What's not to like? Check your ego at the door and just go have fun. Looks like the owner has a pretty significant private collection as well.

Colin Wood
Colin Wood Associate Editor
7/26/21 3:00 p.m.

In reply to CrustyRedXpress (Forum Supporter) :

100% agree. Japanese carmakers have made a lot of Japan-exclusive car models that much of the world hasn't seen or even knows about. Parts availability might get tricky, but the only other hurdle I see is learning how to drive a RHD car in a LHD country.

sir_mike New Reader
7/26/21 4:07 p.m.


David S. Wallens
David S. Wallens Editorial Director
8/5/21 8:32 a.m.

In reply to Colin Wood :

It seems that even those with the models never imported here–Beat, early Skyline, etc.--manage to find what they need.
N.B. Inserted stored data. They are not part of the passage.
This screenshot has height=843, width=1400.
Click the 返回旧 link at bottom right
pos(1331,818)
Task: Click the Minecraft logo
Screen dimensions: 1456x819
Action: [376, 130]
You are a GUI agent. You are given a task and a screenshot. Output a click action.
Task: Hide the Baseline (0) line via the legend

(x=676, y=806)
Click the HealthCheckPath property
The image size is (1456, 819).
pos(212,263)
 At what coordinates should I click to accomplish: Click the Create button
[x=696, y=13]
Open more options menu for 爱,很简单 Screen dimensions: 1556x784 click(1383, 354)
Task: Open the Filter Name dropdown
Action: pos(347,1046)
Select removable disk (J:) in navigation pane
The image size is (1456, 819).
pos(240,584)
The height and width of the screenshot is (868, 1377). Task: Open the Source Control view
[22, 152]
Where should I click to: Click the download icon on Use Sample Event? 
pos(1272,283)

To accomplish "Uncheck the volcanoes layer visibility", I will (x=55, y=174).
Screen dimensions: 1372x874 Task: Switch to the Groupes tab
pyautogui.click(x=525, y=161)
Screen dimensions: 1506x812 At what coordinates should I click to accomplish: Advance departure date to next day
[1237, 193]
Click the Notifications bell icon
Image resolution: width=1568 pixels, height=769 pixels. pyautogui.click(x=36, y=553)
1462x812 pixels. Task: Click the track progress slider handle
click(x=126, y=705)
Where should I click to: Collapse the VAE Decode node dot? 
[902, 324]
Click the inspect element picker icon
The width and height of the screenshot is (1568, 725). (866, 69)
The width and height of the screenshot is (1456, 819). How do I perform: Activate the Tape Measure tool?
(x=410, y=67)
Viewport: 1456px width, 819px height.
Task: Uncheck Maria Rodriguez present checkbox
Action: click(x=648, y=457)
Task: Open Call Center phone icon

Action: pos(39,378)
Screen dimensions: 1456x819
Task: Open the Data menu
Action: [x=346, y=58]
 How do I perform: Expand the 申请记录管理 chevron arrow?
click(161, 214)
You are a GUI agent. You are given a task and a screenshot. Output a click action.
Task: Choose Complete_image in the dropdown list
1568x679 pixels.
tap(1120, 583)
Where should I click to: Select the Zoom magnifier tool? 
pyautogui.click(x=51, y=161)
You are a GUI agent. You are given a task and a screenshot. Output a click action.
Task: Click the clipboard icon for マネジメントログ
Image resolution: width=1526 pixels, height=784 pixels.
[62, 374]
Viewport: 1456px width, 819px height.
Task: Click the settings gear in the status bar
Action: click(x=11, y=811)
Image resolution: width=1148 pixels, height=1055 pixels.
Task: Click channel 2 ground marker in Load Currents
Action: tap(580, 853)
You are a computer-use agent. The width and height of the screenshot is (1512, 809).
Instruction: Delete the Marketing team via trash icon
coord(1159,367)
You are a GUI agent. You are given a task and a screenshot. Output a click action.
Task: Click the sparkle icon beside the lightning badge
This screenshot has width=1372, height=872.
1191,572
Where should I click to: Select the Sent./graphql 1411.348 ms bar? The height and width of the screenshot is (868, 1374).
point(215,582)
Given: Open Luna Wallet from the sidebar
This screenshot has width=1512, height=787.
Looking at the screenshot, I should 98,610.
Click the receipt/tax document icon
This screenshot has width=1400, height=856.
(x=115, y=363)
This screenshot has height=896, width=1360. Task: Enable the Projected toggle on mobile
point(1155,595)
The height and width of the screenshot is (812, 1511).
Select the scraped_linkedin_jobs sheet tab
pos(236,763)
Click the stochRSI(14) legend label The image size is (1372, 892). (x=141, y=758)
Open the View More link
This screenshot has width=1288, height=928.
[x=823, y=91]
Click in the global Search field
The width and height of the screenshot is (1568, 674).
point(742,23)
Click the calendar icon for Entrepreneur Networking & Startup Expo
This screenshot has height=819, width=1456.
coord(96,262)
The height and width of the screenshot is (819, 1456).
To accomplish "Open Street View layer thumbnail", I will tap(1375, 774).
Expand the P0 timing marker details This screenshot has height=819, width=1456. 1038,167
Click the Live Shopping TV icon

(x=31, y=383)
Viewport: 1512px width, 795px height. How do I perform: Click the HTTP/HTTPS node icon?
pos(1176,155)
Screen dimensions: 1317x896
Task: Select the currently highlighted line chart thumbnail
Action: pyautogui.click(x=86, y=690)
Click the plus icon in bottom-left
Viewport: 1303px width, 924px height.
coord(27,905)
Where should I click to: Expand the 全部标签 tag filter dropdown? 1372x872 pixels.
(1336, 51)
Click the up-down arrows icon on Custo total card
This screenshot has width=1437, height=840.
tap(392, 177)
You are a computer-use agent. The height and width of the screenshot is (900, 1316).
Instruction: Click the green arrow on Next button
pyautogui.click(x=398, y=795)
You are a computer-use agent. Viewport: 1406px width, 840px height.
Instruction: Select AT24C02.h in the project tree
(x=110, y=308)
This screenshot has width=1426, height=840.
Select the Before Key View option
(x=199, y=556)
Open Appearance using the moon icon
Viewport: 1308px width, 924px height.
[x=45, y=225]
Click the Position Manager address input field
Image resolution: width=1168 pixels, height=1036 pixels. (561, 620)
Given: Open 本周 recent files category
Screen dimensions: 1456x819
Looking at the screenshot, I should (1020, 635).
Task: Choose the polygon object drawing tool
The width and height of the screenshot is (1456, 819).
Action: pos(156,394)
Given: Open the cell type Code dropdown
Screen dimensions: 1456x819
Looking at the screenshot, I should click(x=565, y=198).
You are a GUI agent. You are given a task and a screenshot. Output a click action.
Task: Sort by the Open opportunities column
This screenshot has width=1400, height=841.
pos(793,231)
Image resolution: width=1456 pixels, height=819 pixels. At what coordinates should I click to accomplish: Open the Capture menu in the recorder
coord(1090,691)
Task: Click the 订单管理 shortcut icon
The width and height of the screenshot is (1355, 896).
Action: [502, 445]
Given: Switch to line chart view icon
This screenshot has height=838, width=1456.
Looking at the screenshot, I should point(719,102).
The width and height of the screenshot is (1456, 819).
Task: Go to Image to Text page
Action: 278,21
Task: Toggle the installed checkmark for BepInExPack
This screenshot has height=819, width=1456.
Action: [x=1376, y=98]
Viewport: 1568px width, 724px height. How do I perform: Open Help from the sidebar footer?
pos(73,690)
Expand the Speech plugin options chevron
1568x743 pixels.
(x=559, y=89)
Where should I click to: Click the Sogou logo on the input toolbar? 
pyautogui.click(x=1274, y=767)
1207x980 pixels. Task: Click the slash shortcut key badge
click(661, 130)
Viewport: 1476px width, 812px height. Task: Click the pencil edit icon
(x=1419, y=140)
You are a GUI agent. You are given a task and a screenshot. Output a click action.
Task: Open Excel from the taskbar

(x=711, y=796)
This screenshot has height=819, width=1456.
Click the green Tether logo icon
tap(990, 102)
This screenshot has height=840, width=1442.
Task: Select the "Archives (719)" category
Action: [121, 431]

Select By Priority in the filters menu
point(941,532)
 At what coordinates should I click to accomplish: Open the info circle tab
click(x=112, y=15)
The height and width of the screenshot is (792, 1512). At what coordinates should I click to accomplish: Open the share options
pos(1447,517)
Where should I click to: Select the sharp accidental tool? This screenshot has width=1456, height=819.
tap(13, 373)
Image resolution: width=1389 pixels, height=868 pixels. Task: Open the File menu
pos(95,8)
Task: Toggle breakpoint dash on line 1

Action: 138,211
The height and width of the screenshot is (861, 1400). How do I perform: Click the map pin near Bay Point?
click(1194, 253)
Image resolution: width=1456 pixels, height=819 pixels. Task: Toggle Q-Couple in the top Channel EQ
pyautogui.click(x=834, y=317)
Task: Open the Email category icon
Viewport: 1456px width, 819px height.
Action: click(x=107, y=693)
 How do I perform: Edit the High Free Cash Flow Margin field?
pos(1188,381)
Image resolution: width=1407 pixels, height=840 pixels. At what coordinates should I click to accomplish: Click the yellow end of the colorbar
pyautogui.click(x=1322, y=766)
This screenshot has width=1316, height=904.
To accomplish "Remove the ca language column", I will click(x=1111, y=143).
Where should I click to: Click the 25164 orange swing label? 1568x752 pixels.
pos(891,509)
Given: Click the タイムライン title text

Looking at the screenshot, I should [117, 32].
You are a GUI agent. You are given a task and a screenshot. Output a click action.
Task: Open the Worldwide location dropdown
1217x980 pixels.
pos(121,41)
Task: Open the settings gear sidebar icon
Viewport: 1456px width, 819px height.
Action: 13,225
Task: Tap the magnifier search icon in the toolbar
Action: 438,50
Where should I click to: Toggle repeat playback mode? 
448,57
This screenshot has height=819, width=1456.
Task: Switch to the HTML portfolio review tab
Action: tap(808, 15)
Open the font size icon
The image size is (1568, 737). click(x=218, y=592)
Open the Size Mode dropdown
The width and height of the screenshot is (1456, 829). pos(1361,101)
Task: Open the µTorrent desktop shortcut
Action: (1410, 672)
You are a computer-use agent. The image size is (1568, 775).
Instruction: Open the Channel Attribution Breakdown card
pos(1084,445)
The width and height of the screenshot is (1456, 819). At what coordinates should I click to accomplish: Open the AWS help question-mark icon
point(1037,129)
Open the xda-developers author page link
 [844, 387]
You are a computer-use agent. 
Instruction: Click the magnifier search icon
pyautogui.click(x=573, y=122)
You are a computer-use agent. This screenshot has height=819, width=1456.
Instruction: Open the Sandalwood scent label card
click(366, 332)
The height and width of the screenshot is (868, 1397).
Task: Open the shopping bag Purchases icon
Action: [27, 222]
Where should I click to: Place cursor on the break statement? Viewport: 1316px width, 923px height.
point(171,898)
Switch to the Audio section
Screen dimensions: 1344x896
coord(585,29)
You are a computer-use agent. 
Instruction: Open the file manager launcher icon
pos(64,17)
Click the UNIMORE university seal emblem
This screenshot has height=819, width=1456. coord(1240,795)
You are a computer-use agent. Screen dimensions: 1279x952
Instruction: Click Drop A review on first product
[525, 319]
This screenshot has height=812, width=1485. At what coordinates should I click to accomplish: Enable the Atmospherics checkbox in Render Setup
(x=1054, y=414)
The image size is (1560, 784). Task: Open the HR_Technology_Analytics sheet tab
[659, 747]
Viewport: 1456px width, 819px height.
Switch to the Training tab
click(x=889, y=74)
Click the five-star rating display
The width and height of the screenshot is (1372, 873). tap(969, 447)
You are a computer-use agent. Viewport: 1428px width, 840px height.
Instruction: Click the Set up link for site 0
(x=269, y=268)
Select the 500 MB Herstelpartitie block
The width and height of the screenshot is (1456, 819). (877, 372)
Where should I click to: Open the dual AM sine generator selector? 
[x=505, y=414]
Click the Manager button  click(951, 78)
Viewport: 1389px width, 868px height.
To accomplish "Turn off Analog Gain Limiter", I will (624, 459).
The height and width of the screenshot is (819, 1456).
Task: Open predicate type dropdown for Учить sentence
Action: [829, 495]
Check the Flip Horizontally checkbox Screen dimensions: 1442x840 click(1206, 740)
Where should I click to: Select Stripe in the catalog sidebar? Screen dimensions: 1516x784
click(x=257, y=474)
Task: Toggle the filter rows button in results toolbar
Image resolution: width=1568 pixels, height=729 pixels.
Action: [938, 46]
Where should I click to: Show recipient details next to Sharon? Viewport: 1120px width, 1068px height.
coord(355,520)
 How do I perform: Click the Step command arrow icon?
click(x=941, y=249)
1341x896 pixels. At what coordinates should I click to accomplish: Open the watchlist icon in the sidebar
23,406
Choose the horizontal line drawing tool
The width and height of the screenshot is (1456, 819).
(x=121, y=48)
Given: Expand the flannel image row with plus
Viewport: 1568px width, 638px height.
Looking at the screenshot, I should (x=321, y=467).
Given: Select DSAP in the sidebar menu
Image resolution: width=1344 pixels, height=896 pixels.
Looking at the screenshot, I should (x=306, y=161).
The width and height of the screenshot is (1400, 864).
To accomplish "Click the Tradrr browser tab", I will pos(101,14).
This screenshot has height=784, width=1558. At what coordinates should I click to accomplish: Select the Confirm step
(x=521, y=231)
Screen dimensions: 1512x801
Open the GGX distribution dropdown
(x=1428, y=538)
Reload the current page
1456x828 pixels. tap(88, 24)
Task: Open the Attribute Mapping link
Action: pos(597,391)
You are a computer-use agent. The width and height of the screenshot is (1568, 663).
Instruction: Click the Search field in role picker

They might have to wait, but the parts are often out there somewhere. 

Warlock New Reader
10/18/22 11:19 a.m.

In reply to Colin Wood :

Not any more difficult than driving a LHD car in a RHD country...or driving in an RHD country period!   No matter which side of the car you're sitting on, the biggest thing is remembering which side of the road to be on!  But you'll pick up shifting with your left hand before you stop reflexively entering the car on the passenger side.